- **Prompt**
Your answer must consist of every line from the data below that includes the word "Click".

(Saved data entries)

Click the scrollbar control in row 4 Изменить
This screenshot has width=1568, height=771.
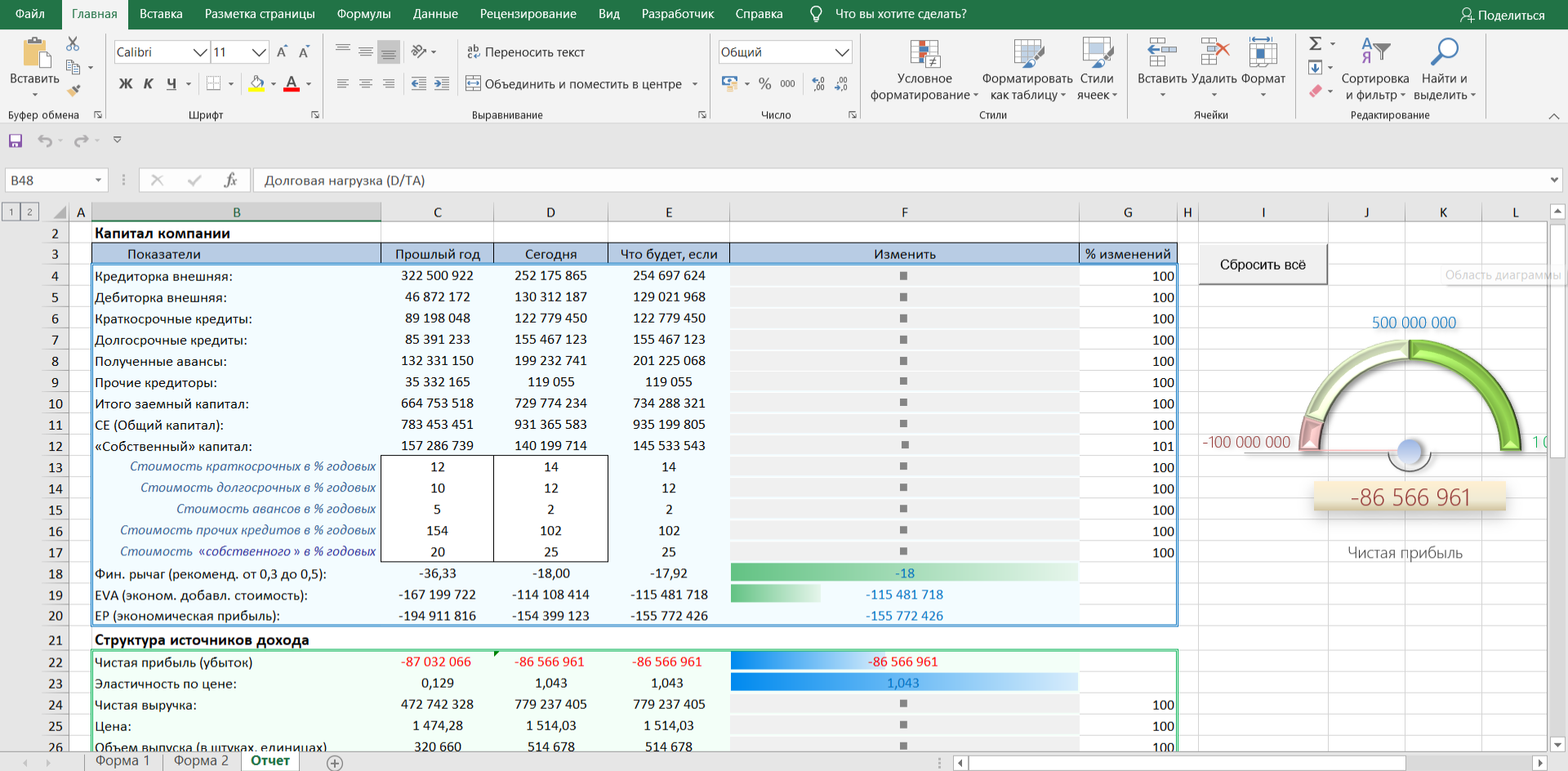[903, 276]
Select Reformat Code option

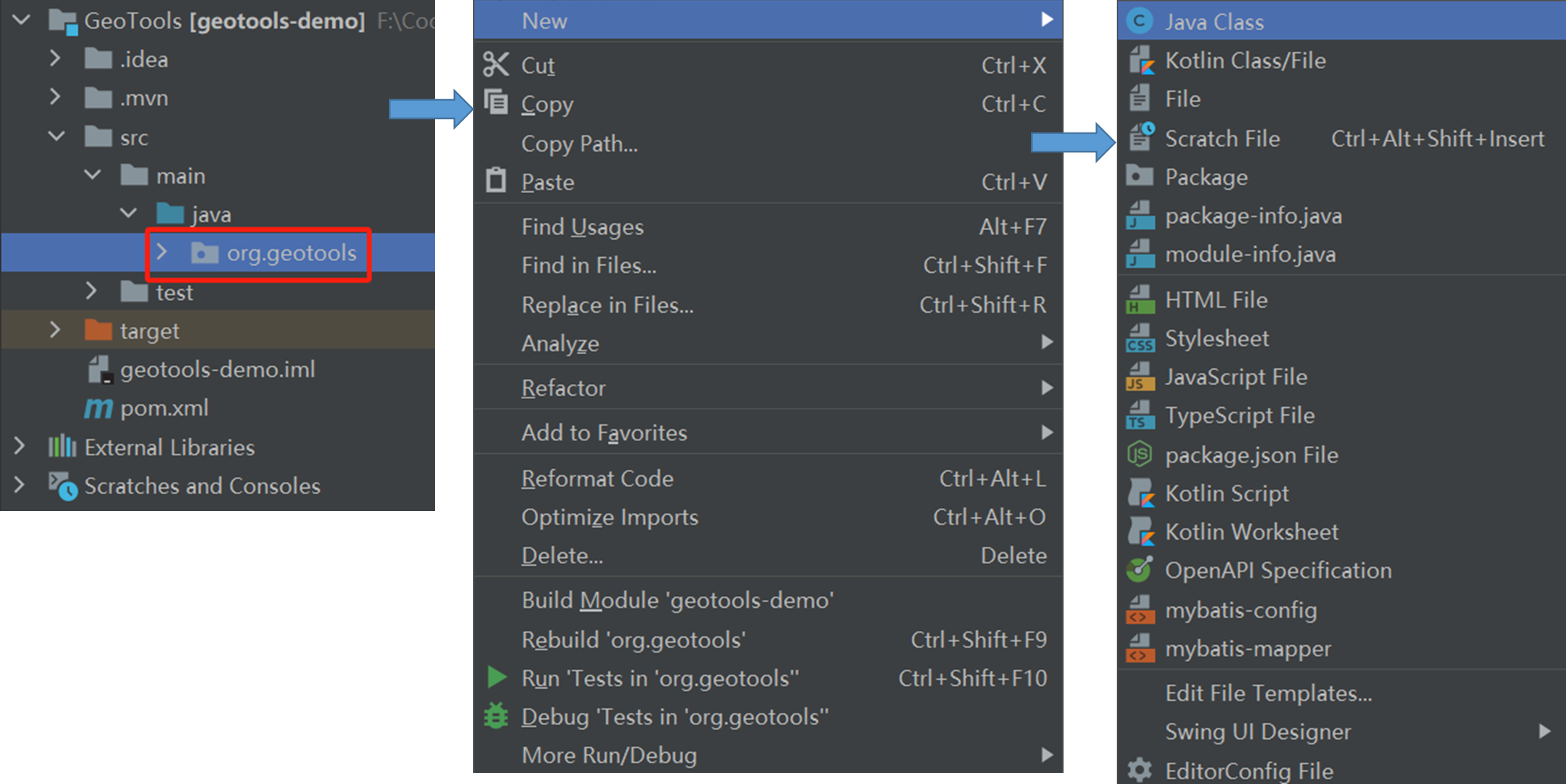[597, 478]
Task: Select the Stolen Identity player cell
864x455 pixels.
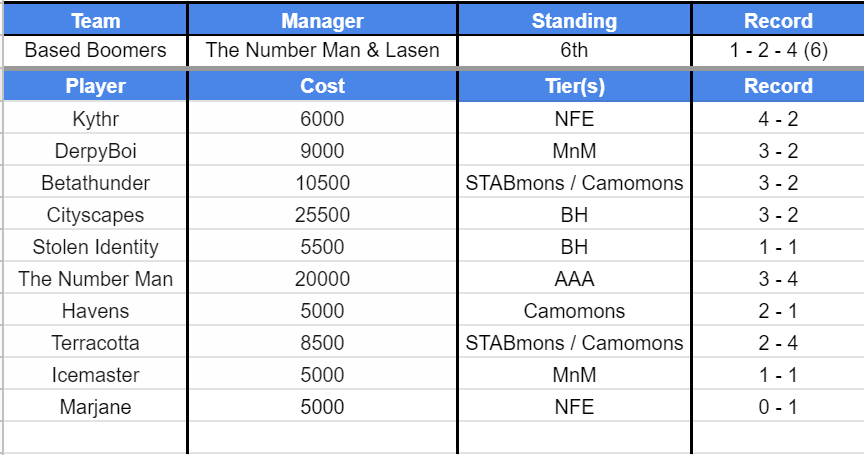Action: [95, 246]
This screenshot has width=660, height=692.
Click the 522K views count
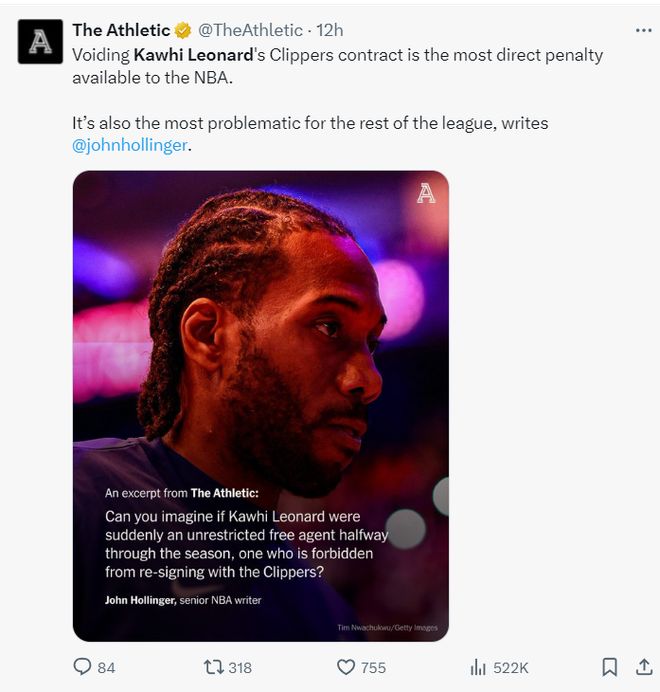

- **Task result**
Click the scrollbar control in row 4 Изменить
Click the 522K views count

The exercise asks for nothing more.